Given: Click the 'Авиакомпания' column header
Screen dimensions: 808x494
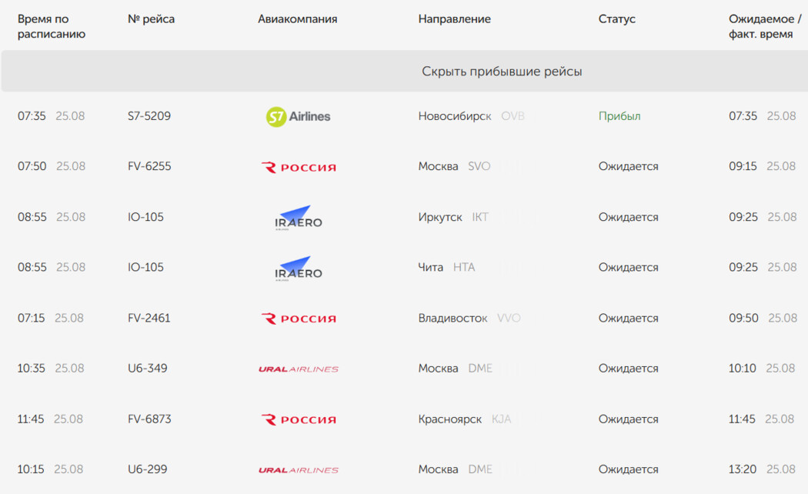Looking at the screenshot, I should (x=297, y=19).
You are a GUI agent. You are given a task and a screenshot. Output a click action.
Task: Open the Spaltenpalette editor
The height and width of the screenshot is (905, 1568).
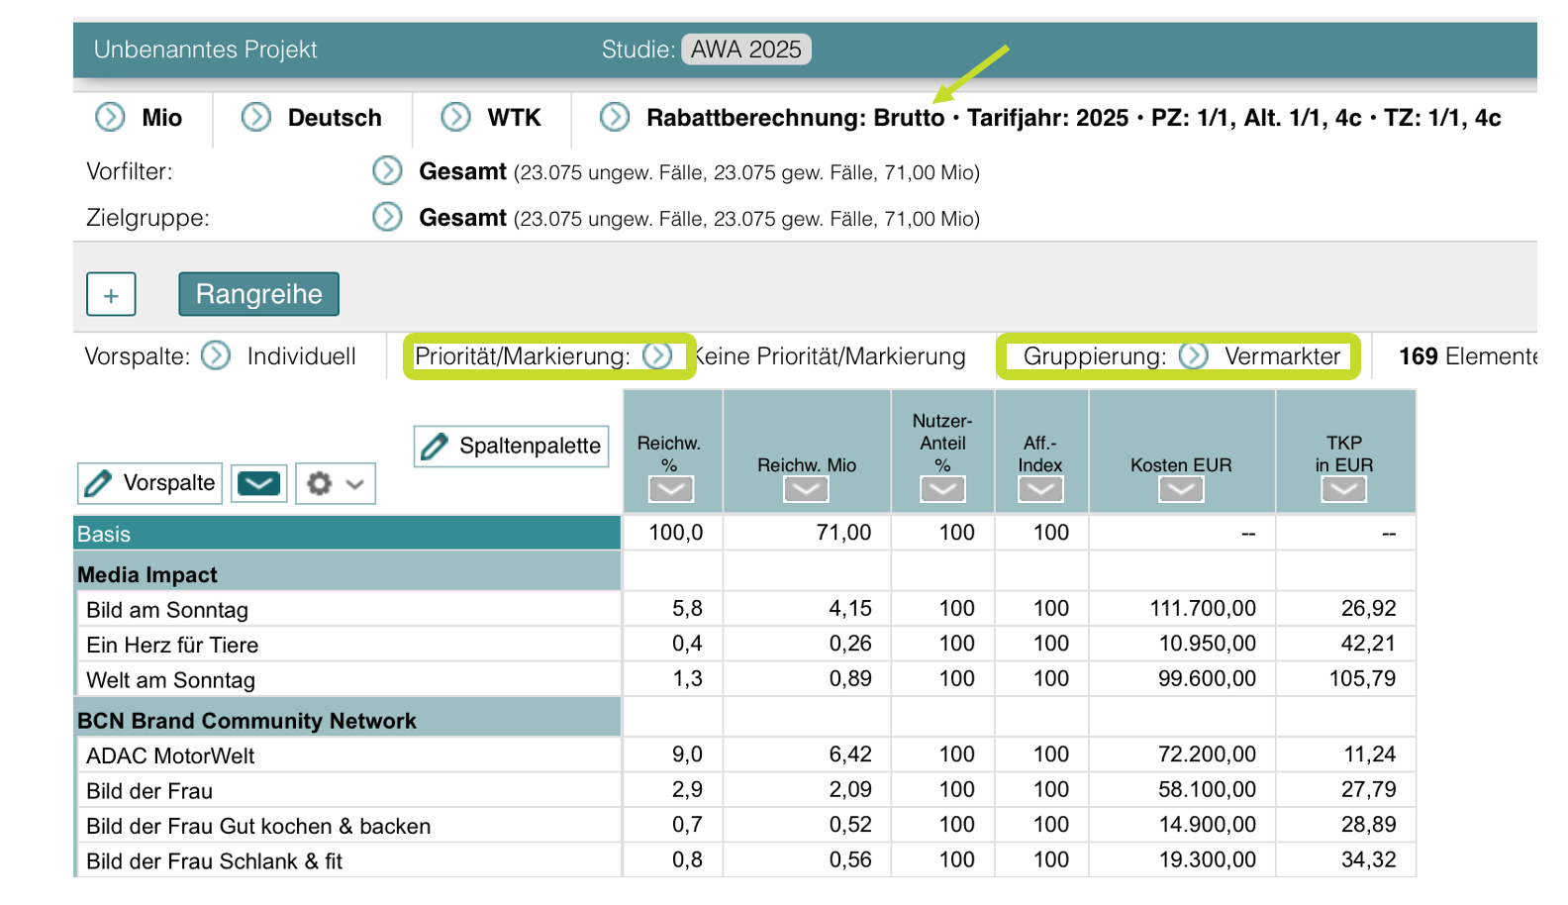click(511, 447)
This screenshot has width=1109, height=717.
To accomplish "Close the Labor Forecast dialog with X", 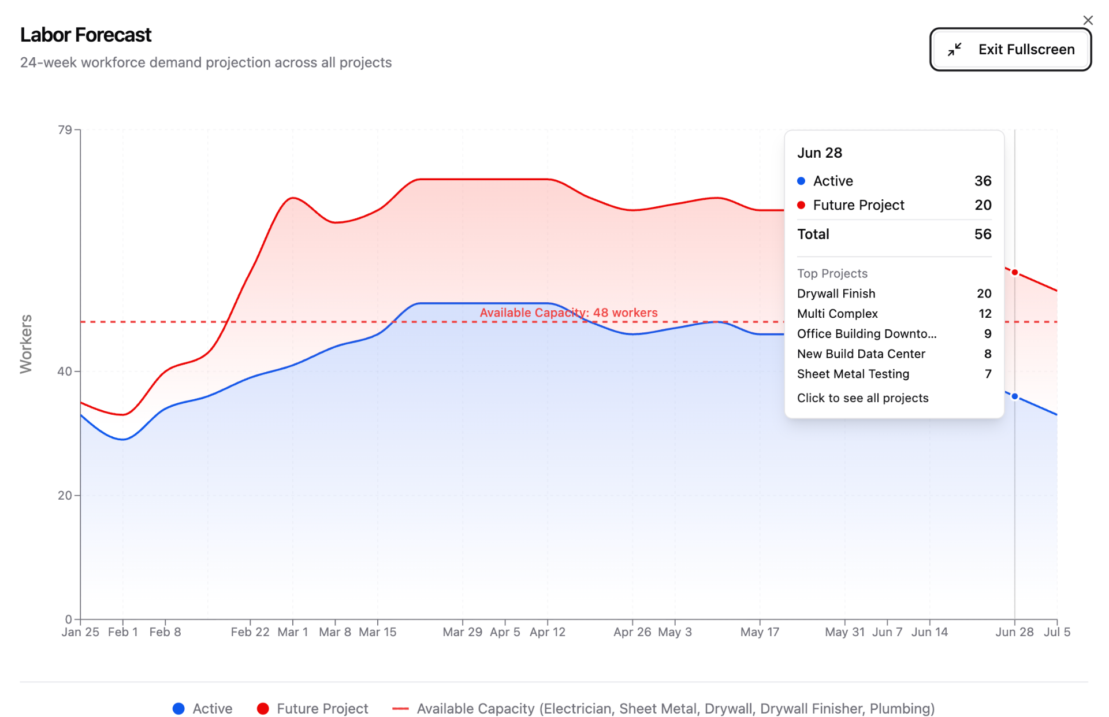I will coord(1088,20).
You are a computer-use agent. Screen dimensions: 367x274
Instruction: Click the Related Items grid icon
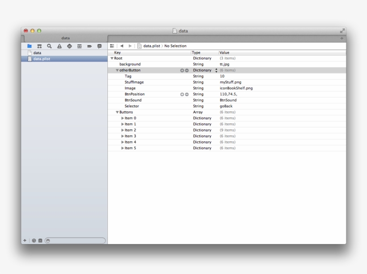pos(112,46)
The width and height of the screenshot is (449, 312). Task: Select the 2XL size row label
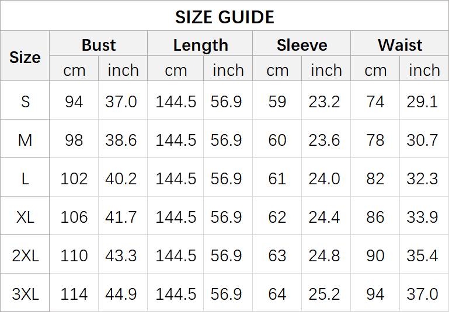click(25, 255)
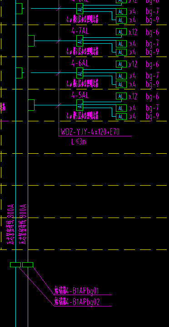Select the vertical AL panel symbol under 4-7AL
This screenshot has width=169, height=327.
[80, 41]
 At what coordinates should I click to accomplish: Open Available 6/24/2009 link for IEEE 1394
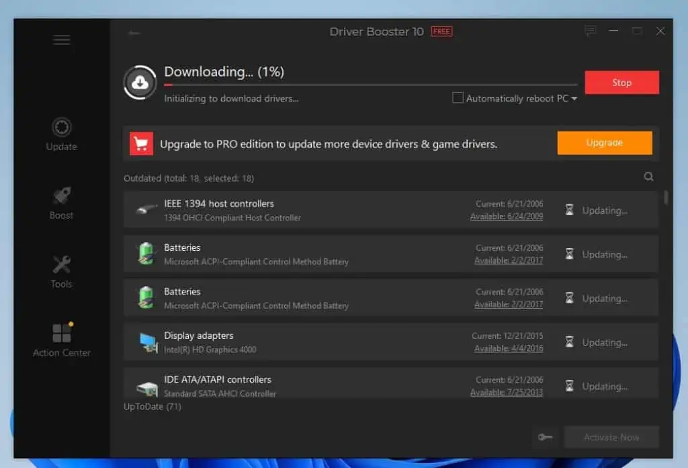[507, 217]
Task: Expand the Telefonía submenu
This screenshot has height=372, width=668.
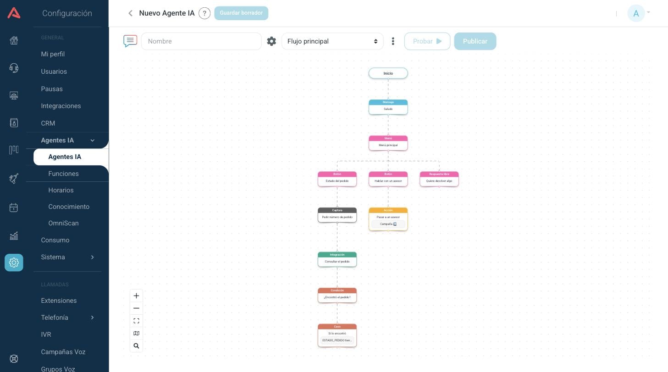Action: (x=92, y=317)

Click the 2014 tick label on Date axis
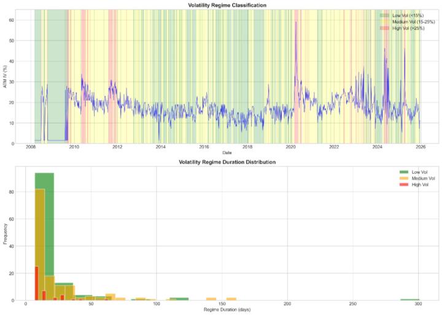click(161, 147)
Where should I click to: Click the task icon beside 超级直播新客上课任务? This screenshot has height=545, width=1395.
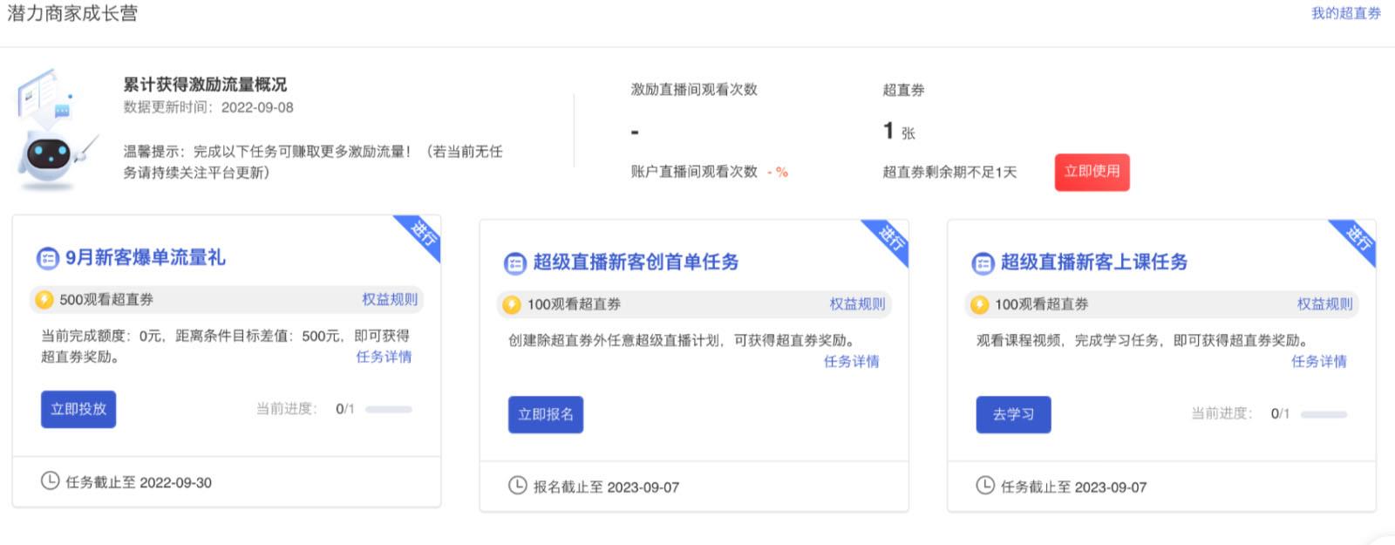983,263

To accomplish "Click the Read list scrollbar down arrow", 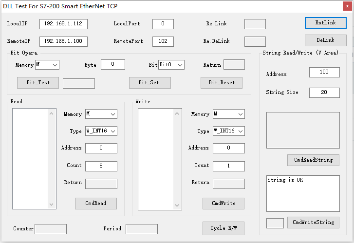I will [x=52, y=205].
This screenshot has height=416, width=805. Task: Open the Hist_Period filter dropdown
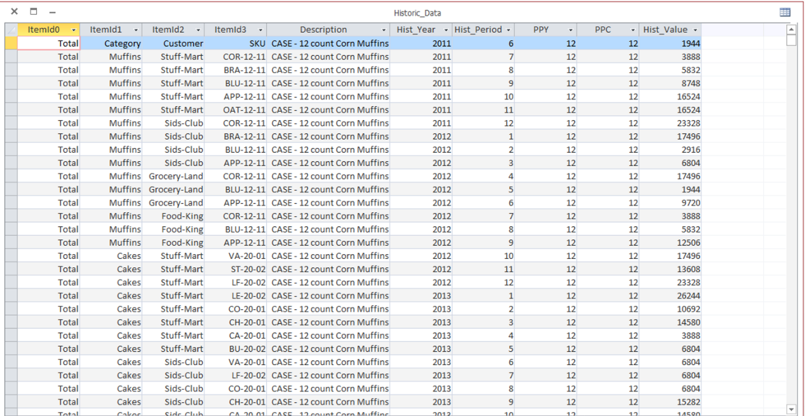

++++

Pull every line containing the word "agent" out of the material.

Solution for this task
You are a GUI agent. You are given a task and a screenshot. Output a click action.
You are a computer-use agent. Screen dimensions: 367x274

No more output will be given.